## Directions for this task
Every line that contains the word "card" should be copied from the records below.

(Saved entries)
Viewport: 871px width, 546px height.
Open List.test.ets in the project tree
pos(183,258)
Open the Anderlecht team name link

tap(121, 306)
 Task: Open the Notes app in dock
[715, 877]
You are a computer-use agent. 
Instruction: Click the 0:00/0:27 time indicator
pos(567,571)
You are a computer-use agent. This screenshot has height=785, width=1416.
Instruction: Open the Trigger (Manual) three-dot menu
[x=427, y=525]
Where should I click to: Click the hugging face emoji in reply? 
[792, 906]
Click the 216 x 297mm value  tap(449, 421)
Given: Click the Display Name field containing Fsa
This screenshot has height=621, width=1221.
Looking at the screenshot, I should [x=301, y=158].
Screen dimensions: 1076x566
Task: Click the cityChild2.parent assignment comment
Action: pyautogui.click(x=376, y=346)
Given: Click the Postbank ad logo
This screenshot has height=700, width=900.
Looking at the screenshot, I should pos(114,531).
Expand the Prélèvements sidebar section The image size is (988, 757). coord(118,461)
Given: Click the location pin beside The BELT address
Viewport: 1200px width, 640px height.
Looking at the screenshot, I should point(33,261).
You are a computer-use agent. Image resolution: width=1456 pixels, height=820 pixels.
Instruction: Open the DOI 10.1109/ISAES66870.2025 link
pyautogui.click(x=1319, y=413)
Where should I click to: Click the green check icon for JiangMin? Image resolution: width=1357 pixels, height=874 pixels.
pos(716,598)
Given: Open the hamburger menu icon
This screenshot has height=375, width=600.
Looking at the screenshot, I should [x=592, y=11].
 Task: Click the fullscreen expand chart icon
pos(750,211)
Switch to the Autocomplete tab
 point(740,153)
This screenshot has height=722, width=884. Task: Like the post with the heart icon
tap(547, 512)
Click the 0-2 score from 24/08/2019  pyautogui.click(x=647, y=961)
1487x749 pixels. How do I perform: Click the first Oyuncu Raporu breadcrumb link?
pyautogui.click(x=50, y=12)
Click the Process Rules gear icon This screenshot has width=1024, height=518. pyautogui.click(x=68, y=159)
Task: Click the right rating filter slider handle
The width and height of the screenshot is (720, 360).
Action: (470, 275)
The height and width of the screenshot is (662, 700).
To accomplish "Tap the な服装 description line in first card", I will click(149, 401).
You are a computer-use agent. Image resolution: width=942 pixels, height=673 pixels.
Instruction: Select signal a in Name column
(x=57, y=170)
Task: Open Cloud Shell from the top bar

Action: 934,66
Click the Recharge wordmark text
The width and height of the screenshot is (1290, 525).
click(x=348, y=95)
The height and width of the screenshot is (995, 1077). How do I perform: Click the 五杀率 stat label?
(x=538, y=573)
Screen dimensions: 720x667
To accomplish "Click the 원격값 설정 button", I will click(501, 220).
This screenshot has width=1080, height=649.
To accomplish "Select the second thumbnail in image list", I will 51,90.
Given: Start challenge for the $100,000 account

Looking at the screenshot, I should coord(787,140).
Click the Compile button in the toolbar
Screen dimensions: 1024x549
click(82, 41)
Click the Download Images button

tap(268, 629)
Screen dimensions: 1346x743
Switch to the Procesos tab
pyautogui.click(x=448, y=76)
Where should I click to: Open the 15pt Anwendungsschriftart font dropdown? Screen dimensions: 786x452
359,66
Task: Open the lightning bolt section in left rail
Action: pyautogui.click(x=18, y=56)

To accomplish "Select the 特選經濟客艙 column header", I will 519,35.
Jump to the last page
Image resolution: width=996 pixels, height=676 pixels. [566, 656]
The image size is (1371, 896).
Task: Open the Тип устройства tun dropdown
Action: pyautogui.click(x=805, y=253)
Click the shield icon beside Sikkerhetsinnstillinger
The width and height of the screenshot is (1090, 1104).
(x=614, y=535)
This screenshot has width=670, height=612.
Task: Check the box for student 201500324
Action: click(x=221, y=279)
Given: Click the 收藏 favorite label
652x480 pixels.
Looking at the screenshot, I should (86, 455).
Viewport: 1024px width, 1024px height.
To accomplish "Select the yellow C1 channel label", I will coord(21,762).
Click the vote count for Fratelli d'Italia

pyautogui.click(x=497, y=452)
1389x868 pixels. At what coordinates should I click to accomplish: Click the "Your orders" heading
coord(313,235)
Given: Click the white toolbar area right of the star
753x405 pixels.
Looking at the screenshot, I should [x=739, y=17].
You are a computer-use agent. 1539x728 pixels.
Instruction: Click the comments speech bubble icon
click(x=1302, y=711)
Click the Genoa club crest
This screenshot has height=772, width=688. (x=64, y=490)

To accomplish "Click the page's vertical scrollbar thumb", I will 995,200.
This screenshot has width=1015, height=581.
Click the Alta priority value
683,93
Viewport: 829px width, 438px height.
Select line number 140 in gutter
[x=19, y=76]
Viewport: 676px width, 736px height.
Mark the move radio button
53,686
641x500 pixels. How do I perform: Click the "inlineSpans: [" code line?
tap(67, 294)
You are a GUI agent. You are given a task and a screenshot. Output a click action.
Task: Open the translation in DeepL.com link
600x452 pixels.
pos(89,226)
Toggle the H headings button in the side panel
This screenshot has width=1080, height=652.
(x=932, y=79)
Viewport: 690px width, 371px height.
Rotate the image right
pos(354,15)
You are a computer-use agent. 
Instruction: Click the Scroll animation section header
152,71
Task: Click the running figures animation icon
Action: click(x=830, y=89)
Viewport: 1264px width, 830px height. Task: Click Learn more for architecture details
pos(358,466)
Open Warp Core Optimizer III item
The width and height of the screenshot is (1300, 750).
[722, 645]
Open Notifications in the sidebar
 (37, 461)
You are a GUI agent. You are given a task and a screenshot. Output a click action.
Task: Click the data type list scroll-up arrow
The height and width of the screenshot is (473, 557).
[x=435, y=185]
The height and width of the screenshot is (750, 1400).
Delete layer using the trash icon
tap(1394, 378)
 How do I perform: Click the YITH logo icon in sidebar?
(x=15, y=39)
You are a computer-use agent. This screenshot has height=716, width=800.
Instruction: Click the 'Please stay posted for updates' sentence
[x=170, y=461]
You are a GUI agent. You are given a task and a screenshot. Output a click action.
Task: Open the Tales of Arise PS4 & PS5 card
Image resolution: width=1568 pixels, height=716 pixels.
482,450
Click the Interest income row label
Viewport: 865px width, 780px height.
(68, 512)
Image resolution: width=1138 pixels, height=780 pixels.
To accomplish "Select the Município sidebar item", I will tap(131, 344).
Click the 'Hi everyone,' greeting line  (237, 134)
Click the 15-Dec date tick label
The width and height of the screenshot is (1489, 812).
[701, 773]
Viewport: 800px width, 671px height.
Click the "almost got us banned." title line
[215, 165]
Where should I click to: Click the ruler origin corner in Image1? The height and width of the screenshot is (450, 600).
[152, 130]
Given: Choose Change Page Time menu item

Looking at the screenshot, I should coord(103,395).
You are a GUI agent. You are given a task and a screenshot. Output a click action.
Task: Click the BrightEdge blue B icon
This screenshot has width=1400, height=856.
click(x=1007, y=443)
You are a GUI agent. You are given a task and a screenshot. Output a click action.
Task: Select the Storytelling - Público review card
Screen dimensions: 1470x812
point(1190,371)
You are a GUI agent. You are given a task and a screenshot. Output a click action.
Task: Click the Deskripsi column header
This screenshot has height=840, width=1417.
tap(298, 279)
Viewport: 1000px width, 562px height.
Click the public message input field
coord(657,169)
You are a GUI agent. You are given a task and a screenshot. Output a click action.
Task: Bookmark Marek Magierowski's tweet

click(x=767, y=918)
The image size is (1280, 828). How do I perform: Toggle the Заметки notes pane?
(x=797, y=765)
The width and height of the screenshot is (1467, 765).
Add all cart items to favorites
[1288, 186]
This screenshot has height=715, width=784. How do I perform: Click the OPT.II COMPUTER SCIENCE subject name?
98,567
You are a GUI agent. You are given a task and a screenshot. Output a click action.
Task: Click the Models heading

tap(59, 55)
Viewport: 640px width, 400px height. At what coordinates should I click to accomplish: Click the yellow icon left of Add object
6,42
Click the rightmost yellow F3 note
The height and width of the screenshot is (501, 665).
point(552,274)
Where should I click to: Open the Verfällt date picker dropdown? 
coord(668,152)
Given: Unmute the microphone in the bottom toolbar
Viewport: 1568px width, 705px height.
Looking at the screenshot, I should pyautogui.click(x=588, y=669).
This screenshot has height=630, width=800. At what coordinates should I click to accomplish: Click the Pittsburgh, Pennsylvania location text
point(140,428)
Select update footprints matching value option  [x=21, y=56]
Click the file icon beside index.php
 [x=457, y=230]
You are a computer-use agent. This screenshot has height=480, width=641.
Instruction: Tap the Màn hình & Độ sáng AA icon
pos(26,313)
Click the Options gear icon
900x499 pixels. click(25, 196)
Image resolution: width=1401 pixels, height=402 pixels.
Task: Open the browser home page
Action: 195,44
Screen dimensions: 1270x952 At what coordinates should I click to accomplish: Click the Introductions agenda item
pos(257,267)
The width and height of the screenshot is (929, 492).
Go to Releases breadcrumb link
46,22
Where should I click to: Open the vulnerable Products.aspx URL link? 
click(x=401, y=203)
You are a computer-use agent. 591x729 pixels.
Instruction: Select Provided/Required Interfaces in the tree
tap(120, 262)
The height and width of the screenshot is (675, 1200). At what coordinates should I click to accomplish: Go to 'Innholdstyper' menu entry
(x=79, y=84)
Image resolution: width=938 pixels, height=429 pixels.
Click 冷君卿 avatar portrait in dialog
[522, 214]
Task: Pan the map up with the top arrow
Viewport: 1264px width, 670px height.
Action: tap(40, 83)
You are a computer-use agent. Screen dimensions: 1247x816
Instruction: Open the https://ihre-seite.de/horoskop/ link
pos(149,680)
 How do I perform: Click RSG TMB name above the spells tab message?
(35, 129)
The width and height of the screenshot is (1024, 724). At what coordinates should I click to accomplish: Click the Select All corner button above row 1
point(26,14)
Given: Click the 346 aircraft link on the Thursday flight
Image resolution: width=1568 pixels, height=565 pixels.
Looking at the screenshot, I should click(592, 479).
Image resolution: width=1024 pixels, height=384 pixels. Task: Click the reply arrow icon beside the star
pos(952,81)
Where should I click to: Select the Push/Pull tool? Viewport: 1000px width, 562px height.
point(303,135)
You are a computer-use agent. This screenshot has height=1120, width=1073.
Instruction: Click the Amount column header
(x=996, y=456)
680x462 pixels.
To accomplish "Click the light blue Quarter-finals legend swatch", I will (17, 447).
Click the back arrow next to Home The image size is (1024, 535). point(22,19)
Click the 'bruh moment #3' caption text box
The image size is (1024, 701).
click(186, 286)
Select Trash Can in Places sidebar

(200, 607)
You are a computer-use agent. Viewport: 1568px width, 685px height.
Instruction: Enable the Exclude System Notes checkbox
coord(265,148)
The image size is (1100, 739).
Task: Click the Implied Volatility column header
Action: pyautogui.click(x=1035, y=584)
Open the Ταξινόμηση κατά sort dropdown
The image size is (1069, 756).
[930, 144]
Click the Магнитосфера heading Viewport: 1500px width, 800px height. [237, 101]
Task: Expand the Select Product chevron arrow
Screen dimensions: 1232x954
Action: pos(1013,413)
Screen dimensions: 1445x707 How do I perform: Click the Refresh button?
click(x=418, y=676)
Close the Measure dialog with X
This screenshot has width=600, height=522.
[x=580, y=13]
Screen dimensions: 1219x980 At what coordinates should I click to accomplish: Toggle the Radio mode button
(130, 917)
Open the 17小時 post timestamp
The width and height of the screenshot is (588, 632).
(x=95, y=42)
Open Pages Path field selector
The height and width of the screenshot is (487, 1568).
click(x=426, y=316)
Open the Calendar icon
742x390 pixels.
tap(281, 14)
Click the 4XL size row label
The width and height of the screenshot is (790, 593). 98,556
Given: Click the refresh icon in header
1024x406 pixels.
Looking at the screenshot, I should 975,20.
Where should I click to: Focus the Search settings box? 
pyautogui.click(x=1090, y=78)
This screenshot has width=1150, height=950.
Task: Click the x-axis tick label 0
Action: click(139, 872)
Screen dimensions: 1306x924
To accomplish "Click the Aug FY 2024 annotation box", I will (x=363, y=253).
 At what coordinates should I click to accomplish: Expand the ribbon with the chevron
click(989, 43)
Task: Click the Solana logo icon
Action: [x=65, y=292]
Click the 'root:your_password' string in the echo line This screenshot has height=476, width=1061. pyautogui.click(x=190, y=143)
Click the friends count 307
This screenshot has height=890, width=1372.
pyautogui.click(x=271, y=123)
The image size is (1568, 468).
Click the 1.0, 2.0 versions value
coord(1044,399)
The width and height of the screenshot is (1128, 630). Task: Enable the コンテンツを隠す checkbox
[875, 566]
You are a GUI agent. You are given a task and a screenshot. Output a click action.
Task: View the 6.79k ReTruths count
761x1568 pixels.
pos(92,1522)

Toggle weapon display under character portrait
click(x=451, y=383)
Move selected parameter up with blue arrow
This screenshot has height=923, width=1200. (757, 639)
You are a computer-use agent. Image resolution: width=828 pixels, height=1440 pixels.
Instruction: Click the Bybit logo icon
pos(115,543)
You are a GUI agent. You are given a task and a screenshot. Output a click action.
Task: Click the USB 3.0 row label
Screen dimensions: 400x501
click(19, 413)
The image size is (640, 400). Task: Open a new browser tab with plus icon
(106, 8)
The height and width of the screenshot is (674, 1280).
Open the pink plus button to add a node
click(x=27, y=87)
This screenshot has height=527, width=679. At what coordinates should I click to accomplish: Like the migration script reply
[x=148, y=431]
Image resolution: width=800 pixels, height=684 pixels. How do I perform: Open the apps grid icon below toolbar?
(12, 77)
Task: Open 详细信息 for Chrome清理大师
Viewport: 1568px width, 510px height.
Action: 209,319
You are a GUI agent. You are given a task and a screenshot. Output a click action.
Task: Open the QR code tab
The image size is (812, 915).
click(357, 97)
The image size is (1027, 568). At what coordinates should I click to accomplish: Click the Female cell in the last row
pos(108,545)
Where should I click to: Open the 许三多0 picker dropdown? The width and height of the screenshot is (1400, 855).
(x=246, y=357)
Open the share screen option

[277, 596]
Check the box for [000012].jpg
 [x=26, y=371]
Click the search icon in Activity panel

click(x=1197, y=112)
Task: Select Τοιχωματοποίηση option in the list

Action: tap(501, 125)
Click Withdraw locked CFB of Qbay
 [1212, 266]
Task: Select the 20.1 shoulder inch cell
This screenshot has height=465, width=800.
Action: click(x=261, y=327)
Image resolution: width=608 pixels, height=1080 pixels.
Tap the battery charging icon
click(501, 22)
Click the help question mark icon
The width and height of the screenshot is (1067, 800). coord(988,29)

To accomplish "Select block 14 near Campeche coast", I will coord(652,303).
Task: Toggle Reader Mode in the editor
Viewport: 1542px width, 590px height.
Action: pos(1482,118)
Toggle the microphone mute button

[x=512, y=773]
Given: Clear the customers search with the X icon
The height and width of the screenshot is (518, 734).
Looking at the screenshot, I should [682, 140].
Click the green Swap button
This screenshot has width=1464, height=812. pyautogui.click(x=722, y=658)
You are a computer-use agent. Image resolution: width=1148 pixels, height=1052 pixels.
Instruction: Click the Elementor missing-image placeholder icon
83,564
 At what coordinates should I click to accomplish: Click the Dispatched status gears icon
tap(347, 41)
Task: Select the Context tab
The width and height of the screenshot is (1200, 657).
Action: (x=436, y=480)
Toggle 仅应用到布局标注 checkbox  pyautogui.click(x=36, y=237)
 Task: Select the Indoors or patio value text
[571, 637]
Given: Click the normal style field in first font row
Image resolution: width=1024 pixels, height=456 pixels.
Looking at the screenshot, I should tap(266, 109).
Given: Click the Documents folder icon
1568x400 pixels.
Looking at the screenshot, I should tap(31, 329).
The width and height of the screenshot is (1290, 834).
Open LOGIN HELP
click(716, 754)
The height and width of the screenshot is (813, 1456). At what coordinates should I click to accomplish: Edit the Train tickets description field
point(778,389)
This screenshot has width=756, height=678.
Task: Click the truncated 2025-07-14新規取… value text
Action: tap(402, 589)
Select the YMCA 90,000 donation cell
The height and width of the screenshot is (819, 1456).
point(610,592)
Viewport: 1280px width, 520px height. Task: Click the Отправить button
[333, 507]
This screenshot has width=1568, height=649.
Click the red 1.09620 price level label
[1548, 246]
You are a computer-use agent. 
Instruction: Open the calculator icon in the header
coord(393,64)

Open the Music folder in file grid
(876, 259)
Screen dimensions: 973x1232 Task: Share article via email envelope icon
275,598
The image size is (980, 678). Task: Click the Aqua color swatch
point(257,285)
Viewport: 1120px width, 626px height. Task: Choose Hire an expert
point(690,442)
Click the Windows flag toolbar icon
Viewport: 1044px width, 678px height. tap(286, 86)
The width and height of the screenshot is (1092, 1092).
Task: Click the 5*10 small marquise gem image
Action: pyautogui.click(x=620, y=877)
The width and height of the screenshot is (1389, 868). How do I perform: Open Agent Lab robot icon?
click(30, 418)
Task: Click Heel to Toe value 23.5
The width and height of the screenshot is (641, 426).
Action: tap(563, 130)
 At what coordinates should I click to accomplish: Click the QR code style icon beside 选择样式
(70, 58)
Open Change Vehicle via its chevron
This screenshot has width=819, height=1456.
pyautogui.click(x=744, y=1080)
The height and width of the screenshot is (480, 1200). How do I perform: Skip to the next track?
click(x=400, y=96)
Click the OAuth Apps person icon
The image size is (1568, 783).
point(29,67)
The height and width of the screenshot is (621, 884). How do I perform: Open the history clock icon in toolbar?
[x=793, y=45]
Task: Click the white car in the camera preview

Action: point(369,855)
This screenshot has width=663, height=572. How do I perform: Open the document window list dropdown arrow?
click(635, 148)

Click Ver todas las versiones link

## Exercise answer
To accomplish "Tap the な服装 description line in first card", I will click(149, 401).
Task: Open the Tales of Arise PS4 & PS5 card
Task: Select the Storytelling - Público review card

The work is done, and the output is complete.